**Task input**
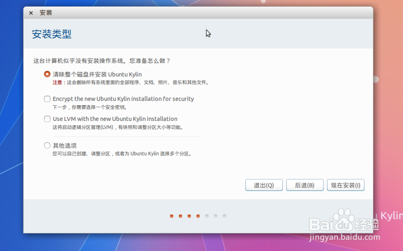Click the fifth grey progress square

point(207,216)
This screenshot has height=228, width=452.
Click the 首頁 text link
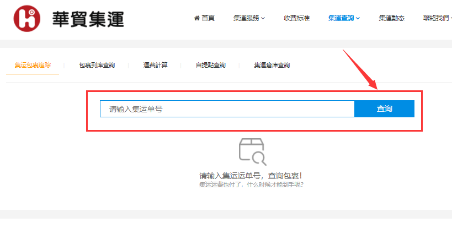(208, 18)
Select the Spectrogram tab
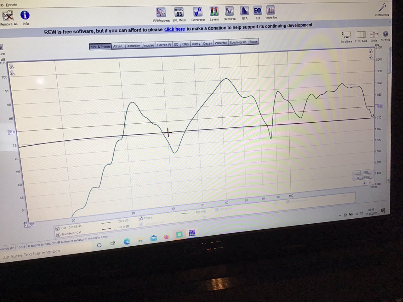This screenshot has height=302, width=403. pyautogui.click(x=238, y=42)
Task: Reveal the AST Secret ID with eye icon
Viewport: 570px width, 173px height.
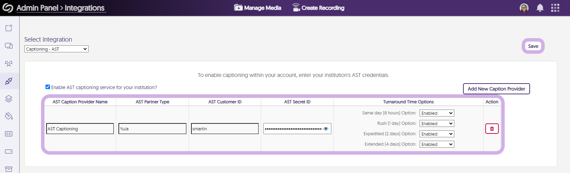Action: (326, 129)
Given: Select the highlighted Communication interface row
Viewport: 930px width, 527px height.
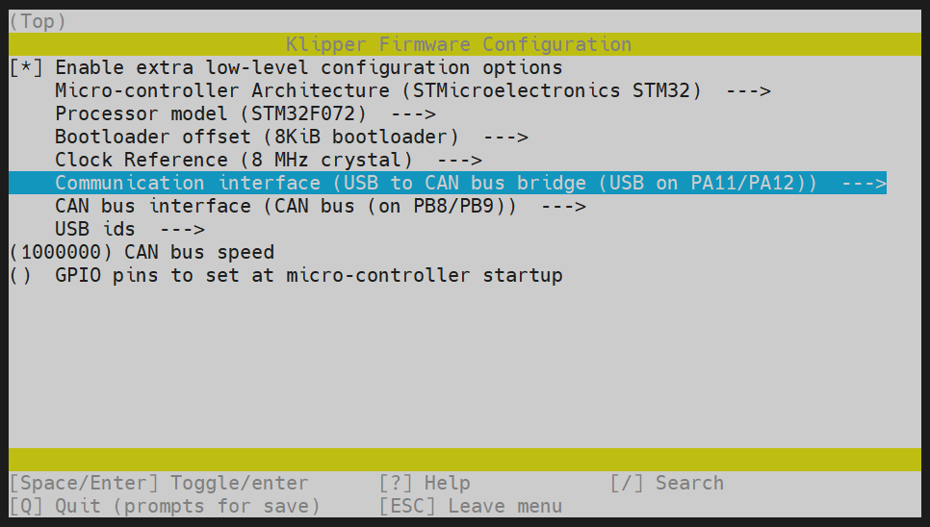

**The task**
Please copy exactly the lines from the one containing "Task: Reveal the AST Secret ID with eye icon" through the end of the records above, leaving out every picture.

**Answer area**
Task: Reveal the AST Secret ID with eye icon
Viewport: 570px width, 173px height.
Action: (326, 129)
Given: Select the highlighted Communication interface row
Viewport: 930px width, 527px height.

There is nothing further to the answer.